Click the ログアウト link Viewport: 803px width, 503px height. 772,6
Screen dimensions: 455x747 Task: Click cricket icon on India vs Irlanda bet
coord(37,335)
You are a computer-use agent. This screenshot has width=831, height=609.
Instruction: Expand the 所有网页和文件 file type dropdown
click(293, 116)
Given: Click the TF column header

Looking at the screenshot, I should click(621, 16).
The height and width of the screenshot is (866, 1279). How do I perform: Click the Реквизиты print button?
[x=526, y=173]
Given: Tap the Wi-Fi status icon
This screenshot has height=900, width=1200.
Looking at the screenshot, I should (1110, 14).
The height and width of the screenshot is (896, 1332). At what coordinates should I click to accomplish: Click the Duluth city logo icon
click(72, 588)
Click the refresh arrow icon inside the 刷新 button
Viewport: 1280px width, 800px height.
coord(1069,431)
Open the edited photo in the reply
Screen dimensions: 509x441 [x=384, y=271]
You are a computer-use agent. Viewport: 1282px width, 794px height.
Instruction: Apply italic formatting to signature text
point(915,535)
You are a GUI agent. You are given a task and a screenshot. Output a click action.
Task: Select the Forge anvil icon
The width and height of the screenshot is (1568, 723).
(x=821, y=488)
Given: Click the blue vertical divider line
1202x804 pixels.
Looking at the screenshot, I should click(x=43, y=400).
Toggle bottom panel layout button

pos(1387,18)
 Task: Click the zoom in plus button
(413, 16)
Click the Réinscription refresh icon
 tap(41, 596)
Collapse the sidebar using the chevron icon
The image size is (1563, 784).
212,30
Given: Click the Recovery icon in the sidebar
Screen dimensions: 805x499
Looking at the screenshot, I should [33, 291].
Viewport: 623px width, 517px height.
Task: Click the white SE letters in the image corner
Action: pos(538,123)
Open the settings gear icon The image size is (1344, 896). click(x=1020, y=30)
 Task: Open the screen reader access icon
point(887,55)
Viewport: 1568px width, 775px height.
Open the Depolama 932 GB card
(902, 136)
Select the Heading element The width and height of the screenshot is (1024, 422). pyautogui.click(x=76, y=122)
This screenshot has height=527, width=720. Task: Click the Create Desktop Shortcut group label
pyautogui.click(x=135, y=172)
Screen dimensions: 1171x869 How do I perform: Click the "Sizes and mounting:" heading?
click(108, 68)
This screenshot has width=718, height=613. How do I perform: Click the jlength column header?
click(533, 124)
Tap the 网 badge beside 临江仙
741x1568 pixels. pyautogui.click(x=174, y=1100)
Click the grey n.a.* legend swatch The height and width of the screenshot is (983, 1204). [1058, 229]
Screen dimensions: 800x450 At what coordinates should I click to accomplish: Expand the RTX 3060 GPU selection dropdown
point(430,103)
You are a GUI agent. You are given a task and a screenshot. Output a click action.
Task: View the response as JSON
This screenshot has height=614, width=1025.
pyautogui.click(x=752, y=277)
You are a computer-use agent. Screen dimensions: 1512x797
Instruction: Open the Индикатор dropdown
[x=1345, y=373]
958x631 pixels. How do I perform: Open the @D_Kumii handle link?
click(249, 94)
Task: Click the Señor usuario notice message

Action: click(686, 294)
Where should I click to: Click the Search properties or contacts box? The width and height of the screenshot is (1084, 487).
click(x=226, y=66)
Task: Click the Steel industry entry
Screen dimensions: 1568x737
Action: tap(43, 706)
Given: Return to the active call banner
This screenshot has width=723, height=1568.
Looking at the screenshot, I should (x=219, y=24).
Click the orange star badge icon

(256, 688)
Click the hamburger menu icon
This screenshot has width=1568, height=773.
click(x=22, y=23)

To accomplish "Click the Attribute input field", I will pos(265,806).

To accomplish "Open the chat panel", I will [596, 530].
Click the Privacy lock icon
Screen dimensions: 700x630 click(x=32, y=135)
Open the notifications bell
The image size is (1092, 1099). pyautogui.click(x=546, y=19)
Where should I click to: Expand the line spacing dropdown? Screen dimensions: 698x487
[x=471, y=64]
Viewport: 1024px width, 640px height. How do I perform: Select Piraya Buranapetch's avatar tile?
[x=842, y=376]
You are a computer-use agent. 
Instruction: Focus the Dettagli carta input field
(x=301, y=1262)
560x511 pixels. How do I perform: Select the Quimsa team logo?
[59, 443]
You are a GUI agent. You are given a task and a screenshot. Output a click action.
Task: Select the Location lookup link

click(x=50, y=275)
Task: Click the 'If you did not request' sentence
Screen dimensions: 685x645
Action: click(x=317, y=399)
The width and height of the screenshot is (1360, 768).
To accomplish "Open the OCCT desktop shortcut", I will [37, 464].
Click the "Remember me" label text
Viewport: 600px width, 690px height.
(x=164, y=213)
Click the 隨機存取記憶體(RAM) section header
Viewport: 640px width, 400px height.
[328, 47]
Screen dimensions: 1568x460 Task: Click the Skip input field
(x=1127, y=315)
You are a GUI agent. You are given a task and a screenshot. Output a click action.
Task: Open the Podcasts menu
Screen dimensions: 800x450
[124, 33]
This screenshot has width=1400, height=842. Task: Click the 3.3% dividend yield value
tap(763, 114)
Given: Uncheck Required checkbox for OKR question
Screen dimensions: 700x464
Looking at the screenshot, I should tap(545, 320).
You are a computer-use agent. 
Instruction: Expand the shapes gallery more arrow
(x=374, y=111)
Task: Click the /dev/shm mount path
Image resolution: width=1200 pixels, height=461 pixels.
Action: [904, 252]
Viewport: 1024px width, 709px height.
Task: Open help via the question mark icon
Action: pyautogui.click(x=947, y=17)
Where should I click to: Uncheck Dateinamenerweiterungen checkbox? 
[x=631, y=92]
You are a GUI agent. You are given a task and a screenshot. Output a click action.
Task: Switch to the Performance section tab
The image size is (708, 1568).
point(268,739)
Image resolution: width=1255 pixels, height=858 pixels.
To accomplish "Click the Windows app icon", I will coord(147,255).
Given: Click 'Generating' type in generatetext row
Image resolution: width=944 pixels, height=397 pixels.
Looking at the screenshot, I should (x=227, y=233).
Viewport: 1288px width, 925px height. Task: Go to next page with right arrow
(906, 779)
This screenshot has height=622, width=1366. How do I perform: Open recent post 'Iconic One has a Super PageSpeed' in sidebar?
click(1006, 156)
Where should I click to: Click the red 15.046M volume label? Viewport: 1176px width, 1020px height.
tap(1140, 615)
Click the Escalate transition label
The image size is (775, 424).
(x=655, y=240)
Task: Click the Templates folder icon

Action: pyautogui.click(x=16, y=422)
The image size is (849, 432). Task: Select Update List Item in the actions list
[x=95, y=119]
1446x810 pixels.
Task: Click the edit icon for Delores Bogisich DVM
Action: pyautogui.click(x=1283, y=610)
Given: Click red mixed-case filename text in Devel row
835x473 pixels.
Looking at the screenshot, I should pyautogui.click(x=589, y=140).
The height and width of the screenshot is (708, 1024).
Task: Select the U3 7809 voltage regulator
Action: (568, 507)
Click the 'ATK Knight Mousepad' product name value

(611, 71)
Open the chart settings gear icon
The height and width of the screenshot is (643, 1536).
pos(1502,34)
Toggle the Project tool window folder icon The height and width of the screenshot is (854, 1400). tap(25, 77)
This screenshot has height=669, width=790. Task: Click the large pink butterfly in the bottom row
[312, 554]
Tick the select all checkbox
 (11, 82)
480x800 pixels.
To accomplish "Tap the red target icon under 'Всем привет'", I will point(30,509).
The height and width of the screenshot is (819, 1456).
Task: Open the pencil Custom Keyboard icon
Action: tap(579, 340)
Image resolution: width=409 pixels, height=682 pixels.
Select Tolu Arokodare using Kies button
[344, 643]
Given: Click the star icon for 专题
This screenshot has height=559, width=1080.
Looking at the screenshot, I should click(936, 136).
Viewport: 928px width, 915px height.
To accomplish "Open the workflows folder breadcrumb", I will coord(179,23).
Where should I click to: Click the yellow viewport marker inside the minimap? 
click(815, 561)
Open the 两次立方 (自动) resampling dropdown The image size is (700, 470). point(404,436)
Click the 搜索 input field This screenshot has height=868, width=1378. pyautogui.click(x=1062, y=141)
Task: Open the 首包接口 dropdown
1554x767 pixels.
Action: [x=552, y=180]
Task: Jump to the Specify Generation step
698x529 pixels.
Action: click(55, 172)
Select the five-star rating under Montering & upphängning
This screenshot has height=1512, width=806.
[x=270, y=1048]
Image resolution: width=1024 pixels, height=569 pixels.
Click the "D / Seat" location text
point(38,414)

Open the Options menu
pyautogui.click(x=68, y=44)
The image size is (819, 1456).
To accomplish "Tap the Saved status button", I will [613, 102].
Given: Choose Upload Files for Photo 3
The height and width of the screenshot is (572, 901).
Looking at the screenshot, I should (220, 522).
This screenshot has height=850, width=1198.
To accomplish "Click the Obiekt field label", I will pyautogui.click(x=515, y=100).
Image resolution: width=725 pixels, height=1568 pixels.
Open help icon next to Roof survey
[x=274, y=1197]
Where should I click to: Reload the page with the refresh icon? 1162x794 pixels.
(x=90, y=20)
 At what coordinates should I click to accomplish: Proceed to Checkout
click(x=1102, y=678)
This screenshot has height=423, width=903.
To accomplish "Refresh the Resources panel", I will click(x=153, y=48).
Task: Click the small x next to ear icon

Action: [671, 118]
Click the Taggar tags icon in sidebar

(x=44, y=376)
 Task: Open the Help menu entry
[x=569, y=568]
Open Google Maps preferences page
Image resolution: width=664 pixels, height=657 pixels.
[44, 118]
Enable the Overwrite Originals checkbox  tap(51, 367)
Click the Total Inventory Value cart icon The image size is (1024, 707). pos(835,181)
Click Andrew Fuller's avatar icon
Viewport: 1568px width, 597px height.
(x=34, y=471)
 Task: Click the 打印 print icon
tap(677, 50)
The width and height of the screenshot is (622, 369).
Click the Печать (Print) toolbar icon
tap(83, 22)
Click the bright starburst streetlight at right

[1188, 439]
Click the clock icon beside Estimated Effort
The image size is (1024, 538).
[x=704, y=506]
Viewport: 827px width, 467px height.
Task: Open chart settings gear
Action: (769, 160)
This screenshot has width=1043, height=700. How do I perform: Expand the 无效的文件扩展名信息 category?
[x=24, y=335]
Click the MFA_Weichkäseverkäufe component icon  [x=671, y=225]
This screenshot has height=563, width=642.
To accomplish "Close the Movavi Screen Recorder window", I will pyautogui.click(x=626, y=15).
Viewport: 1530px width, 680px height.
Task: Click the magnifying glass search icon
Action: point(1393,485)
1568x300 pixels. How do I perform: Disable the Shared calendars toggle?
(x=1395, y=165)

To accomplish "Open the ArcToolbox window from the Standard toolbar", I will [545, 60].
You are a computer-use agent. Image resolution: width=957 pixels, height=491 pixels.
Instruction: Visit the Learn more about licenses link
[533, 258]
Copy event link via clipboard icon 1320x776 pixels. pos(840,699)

- Your instructions -
Looking at the entries above, say how many lines contain the word "section". Nothing but the number is needed.

- Solution -
2